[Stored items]
======

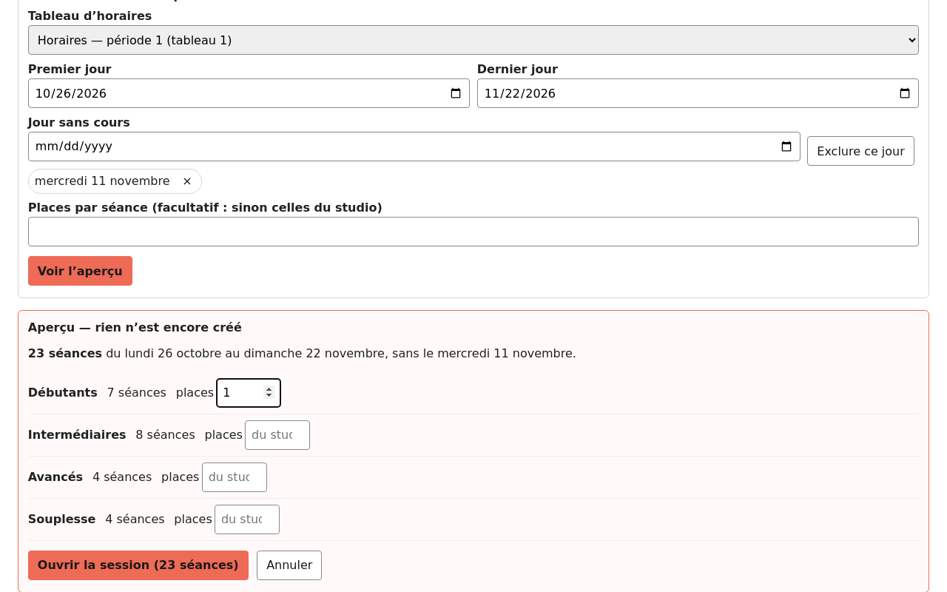Click the mercredi 11 novembre chip label
Viewport: 947px width, 592px height.
102,181
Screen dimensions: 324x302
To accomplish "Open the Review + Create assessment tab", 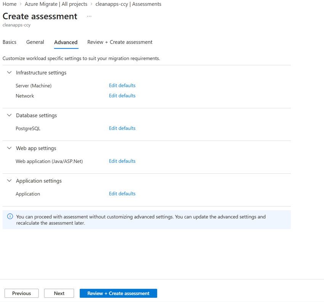I will click(120, 42).
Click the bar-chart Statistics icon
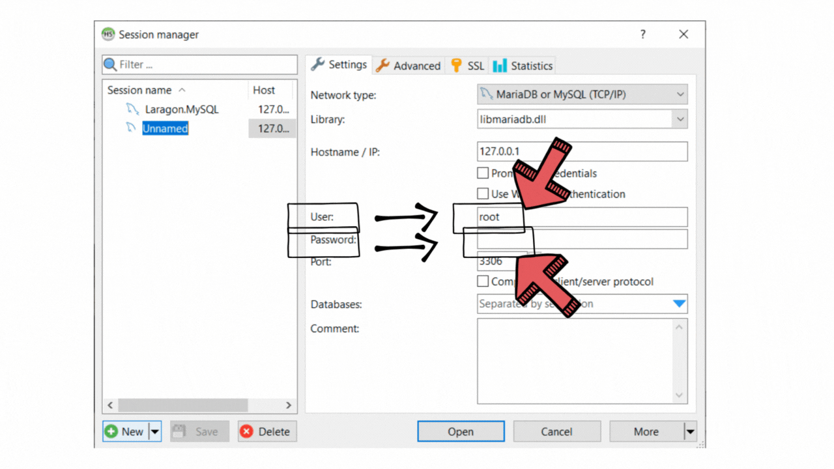 click(500, 65)
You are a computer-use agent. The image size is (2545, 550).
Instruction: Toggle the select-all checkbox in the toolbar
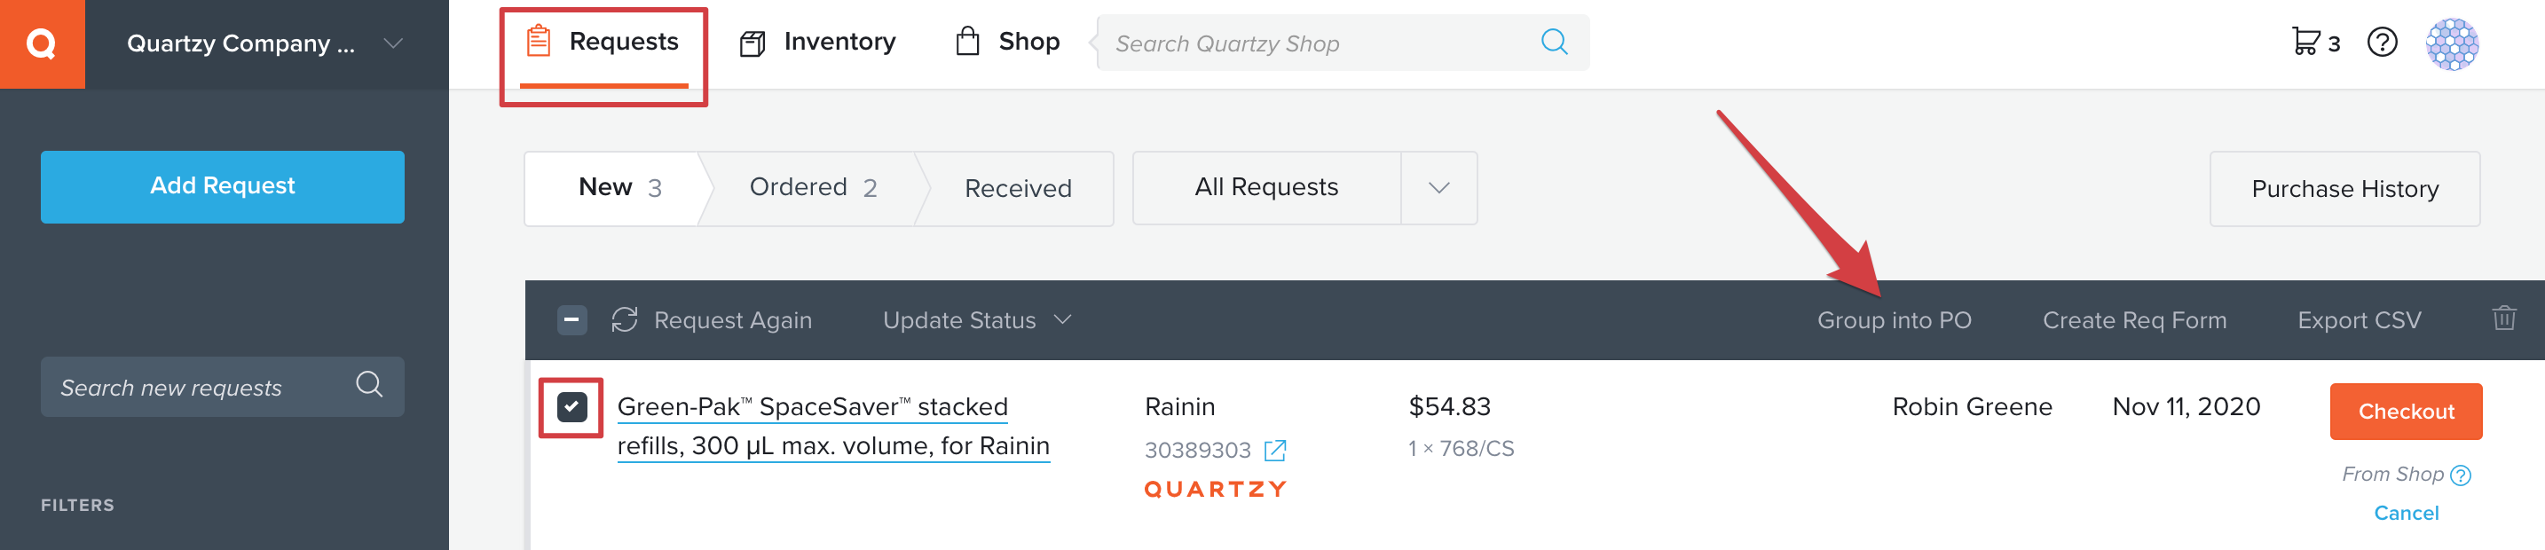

======

→ Work order: Beginning with the line where "You are a computer-use" appears, restate word for word every line down to the last one in the data, but keep the pictures out.

→ Solution:
You are a computer-use agent. The image size is (2545, 550).
Instruction: Toggle the select-all checkbox in the toolbar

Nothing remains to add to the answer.